### ASSIGNMENT
Search the material for "output" and show all lines that contain it.

### SUPPLIED RECORDS
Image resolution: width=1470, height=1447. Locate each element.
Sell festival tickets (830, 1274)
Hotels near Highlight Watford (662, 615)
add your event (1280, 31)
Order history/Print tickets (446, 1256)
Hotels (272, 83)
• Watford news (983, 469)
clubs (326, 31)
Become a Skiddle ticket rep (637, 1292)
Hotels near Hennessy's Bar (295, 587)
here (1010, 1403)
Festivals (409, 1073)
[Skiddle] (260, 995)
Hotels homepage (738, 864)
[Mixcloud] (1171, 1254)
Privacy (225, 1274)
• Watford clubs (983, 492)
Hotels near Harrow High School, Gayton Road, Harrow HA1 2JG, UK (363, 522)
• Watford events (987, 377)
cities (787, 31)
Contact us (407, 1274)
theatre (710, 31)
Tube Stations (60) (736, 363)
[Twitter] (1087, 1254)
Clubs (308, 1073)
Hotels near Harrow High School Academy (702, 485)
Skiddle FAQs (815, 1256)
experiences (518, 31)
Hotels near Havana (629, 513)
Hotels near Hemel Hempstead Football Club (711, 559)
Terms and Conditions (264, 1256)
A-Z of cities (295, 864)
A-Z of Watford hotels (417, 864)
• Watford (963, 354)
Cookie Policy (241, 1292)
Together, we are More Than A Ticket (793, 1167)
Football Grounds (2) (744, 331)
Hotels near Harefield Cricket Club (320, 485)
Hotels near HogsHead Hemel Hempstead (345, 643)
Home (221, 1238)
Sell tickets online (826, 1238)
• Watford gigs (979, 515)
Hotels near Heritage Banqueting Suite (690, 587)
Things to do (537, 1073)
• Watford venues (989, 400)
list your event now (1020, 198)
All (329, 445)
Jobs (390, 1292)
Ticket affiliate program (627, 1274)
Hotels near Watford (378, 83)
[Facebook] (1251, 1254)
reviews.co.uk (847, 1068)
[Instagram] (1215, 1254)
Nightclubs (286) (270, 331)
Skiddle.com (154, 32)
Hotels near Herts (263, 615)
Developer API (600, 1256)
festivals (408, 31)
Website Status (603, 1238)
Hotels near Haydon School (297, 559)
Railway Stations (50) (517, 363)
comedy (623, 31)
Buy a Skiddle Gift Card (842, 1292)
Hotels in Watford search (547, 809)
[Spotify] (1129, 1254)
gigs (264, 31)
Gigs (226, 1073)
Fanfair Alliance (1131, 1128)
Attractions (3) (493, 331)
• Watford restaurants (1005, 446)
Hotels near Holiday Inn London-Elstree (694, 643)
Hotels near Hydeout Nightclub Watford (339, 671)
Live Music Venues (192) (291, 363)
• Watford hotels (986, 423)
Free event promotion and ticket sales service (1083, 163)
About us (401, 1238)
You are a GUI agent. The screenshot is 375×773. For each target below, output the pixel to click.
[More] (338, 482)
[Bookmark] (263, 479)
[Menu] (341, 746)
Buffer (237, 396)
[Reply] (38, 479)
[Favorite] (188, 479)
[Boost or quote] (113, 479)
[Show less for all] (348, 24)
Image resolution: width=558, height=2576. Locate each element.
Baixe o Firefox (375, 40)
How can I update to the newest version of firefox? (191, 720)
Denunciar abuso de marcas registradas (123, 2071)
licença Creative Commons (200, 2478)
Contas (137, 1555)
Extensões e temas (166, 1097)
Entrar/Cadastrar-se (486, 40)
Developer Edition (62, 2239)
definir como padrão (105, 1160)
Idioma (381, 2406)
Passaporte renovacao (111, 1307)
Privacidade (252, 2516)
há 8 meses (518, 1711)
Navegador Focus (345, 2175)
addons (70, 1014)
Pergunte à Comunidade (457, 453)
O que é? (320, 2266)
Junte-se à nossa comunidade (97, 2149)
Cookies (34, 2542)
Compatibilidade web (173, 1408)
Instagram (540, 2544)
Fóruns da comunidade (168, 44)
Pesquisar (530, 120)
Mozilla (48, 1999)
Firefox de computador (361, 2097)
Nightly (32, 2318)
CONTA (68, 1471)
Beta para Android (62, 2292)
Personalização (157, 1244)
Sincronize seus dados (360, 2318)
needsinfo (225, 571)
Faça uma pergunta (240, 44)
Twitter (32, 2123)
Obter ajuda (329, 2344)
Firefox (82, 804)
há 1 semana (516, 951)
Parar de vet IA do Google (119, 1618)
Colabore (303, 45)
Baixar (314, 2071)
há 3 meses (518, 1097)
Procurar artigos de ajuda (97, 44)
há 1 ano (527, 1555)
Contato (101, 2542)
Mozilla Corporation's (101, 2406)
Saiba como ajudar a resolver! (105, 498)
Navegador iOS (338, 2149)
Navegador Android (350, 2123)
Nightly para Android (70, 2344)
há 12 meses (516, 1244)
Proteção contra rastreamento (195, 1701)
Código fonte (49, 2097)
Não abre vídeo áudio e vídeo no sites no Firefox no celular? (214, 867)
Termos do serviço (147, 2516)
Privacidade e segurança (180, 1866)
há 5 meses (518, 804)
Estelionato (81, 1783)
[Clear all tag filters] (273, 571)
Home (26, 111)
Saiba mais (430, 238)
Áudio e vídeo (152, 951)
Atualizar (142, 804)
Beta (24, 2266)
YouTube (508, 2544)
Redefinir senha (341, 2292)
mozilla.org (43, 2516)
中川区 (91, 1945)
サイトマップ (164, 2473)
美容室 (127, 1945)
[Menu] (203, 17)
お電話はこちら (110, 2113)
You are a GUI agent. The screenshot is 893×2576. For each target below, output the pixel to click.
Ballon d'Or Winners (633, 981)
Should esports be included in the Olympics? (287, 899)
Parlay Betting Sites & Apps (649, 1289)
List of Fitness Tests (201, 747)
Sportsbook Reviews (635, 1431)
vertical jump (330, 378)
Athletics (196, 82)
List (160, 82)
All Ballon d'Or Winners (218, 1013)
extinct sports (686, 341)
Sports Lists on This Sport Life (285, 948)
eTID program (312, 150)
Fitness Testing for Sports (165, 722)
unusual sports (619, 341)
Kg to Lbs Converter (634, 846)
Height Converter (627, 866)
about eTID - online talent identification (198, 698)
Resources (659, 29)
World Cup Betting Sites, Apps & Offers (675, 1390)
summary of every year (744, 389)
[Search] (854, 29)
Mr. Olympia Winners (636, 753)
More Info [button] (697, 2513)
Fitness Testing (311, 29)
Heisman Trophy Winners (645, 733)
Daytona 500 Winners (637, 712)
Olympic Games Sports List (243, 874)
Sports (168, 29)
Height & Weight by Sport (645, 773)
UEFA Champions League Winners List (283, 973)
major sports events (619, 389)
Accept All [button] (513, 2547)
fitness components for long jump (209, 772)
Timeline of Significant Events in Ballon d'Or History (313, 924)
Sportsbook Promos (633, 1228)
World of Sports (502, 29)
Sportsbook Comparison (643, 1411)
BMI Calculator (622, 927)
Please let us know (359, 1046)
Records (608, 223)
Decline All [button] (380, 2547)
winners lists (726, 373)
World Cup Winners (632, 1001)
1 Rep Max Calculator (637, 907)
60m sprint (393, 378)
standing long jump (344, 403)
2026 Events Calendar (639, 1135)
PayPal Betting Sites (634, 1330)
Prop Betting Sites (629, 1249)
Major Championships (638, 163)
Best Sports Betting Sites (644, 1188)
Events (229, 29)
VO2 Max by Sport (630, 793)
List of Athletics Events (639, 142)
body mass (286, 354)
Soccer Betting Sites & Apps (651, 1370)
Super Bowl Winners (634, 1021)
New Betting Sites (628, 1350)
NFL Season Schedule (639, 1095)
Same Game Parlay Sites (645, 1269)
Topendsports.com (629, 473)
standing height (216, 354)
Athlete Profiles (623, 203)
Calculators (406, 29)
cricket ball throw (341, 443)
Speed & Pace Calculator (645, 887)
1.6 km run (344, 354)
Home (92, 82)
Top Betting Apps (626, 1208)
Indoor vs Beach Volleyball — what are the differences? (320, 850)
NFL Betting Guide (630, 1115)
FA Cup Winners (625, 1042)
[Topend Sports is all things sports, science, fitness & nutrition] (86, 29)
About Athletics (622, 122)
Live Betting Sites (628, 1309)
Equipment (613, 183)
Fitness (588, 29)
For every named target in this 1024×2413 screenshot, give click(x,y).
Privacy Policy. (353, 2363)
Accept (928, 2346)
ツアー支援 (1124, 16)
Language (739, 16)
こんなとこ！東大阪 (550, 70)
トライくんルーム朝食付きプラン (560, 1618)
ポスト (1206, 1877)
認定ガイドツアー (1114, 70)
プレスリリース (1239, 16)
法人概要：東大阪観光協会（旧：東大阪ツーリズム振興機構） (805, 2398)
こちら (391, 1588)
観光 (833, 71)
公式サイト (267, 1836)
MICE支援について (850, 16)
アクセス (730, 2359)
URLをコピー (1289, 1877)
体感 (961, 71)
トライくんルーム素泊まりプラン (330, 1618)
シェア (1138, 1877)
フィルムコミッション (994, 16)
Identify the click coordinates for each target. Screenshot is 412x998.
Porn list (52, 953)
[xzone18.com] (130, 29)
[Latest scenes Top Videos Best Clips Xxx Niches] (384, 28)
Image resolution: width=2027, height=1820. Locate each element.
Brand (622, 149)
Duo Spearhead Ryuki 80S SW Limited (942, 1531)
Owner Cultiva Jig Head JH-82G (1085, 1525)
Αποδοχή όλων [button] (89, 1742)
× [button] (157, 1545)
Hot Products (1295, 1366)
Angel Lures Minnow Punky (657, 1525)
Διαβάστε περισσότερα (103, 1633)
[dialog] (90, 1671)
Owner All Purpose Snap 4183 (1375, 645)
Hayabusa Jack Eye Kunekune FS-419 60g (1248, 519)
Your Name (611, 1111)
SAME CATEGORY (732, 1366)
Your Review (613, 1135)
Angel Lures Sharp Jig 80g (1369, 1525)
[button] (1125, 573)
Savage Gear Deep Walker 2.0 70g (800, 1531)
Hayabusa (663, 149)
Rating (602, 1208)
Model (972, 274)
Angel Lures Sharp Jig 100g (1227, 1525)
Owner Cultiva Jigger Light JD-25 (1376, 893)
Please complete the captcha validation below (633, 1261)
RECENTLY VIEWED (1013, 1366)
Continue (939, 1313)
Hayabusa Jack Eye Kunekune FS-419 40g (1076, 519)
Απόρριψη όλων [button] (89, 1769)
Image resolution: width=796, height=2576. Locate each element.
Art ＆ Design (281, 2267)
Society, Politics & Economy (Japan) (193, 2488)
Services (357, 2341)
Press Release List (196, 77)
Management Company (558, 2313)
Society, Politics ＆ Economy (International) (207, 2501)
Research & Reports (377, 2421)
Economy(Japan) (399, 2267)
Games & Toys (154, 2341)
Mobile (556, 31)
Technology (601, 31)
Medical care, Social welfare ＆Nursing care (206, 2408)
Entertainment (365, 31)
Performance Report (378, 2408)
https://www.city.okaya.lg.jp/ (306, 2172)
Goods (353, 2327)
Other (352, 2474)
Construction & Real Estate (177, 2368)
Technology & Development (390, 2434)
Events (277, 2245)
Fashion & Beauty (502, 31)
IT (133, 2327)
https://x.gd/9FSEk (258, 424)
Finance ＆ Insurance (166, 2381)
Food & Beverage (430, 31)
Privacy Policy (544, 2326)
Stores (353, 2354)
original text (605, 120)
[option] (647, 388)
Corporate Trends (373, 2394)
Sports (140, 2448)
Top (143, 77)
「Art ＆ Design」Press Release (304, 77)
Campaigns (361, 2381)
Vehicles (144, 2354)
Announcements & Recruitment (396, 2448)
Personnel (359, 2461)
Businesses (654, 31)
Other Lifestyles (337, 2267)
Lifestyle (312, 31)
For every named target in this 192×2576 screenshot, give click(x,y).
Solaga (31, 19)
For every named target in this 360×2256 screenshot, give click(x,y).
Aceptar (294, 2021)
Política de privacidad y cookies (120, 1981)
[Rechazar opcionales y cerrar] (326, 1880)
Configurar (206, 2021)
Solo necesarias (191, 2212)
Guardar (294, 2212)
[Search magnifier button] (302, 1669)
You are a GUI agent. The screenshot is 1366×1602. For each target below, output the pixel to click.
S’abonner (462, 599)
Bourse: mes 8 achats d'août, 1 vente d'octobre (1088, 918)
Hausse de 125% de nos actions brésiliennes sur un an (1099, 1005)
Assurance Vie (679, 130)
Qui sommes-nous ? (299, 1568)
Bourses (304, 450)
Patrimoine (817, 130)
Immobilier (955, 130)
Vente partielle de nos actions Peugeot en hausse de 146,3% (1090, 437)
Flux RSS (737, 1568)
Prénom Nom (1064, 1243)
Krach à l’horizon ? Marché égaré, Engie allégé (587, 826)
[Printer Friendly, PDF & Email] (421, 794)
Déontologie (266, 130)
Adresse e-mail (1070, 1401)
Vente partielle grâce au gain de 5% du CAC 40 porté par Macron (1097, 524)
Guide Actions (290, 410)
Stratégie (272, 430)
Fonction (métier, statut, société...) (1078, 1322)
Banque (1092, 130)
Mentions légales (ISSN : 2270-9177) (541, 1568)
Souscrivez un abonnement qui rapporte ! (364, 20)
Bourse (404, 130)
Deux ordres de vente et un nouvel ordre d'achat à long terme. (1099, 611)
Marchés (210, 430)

### PROBLEM SOLUTION
You are a GUI agent. The screenshot is 375×773. For each target below, output the pixel to click.
You are a GUI agent. The screenshot is 893×2576. For each target below, output the pixel to click.
You are a GUI agent. The screenshot is 1366×1602. For each target below, output the pixel to click.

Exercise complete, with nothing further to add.